■ Data for analysis

****************************************

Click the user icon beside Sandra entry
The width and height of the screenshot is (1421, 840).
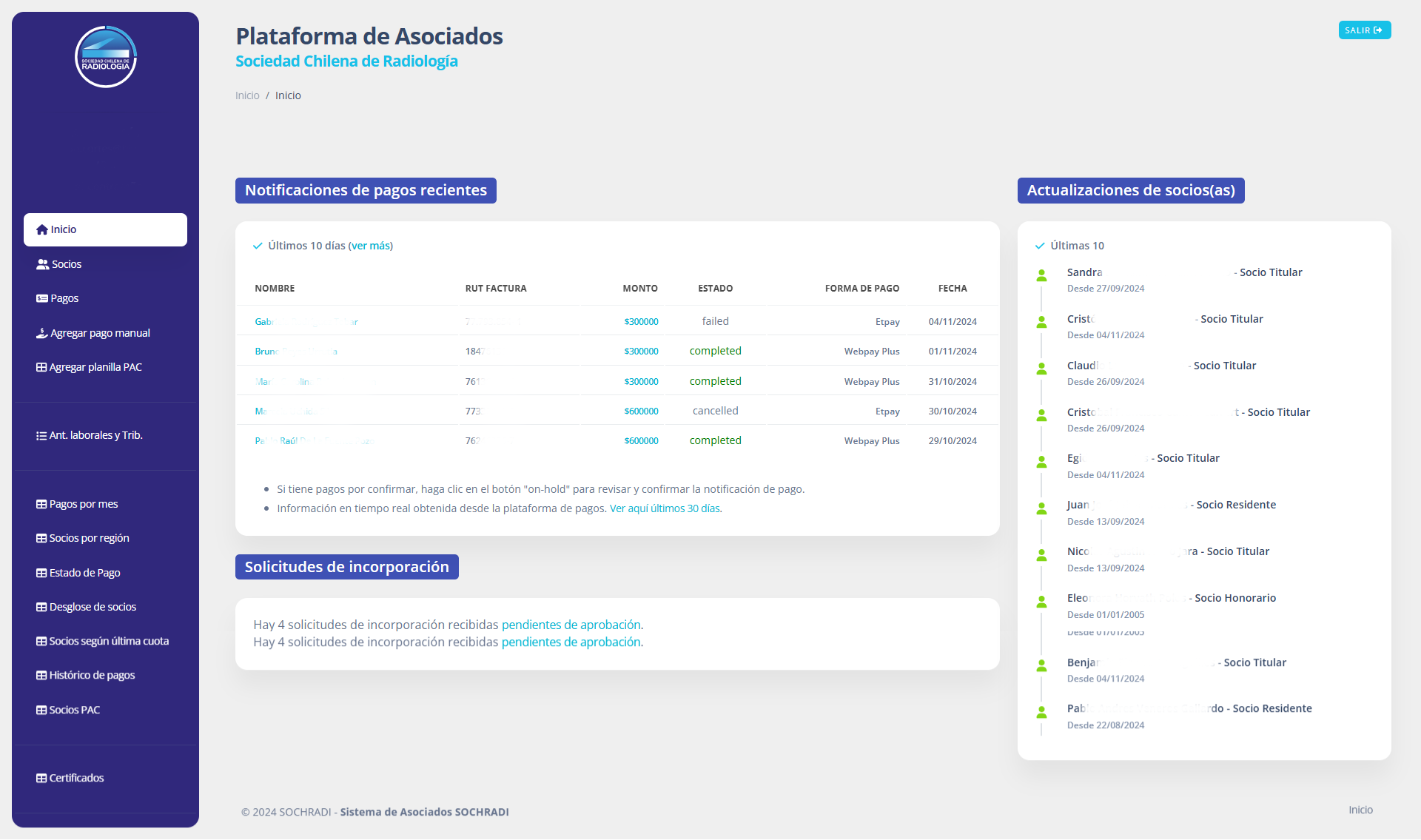pos(1041,276)
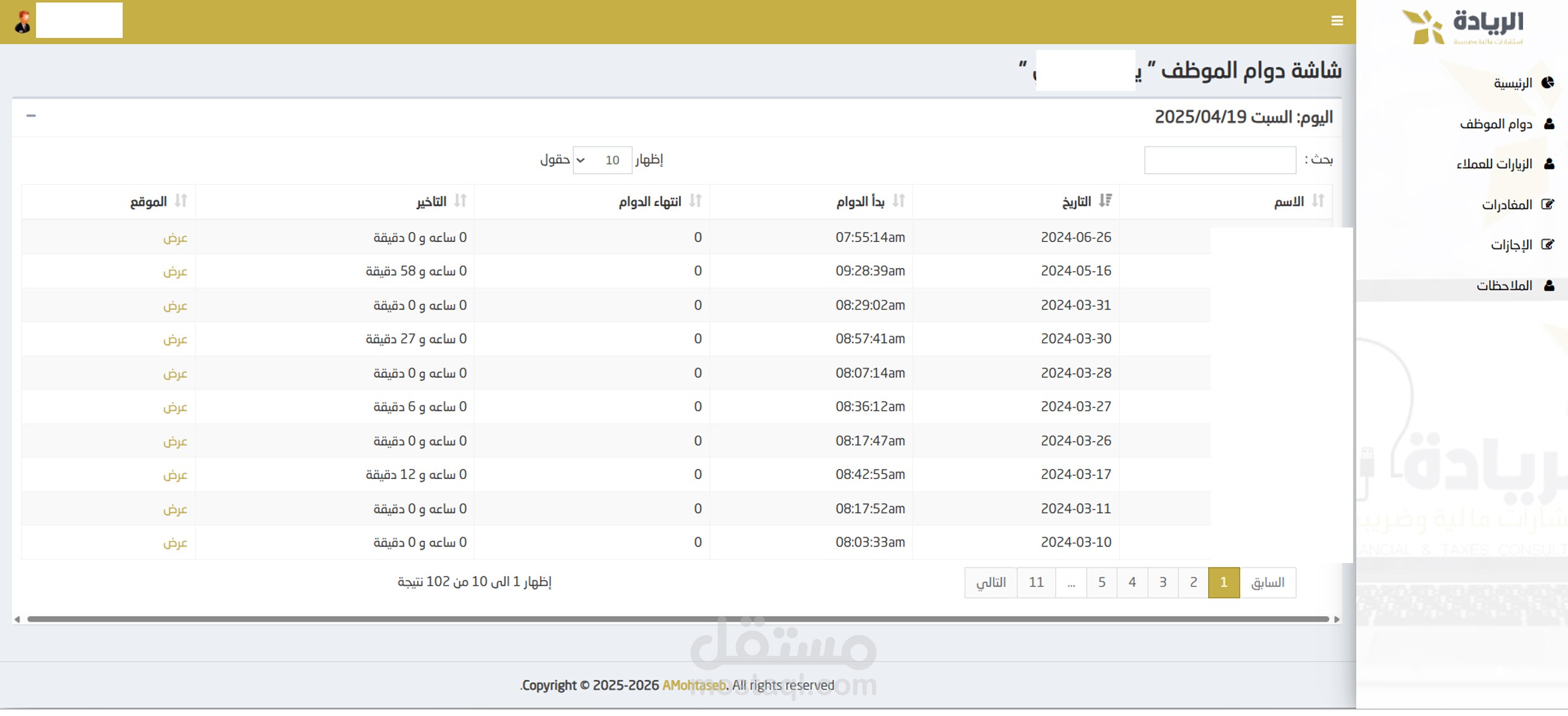Open دوام الموظف sidebar menu item
This screenshot has height=716, width=1568.
coord(1496,124)
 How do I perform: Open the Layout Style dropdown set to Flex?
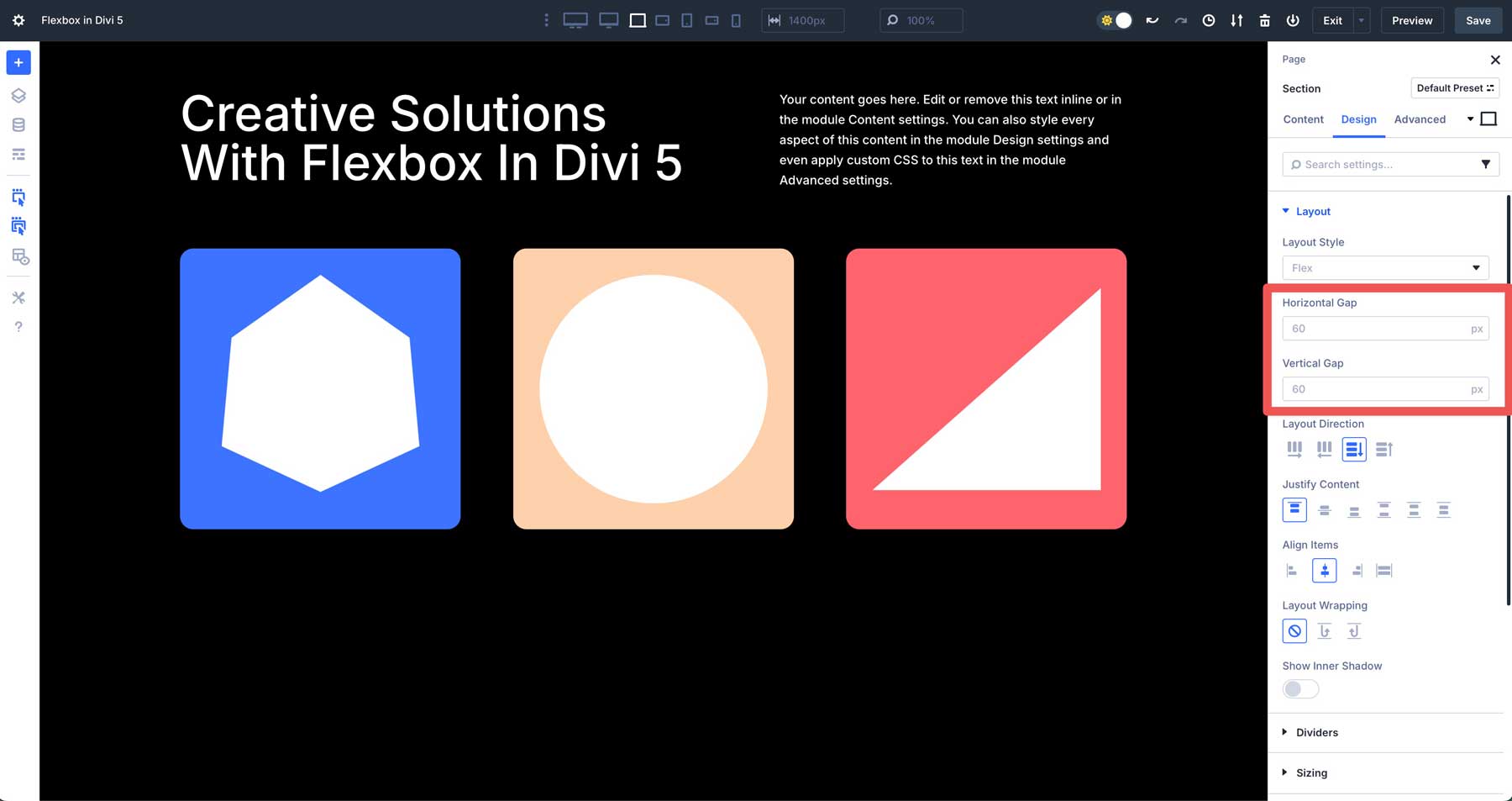click(1384, 267)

****************************************

■ Exercise aim
None of the pictures belong in the copy; transcribe the rest of the data exactly.

■ Solution to the problem
Click the user icon beside Sandra entry
The width and height of the screenshot is (1421, 840).
pos(1041,276)
Open دوام الموظف sidebar menu item
This screenshot has height=716, width=1568.
coord(1496,124)
 How do I perform: Open the Layout Style dropdown set to Flex?
click(1384, 267)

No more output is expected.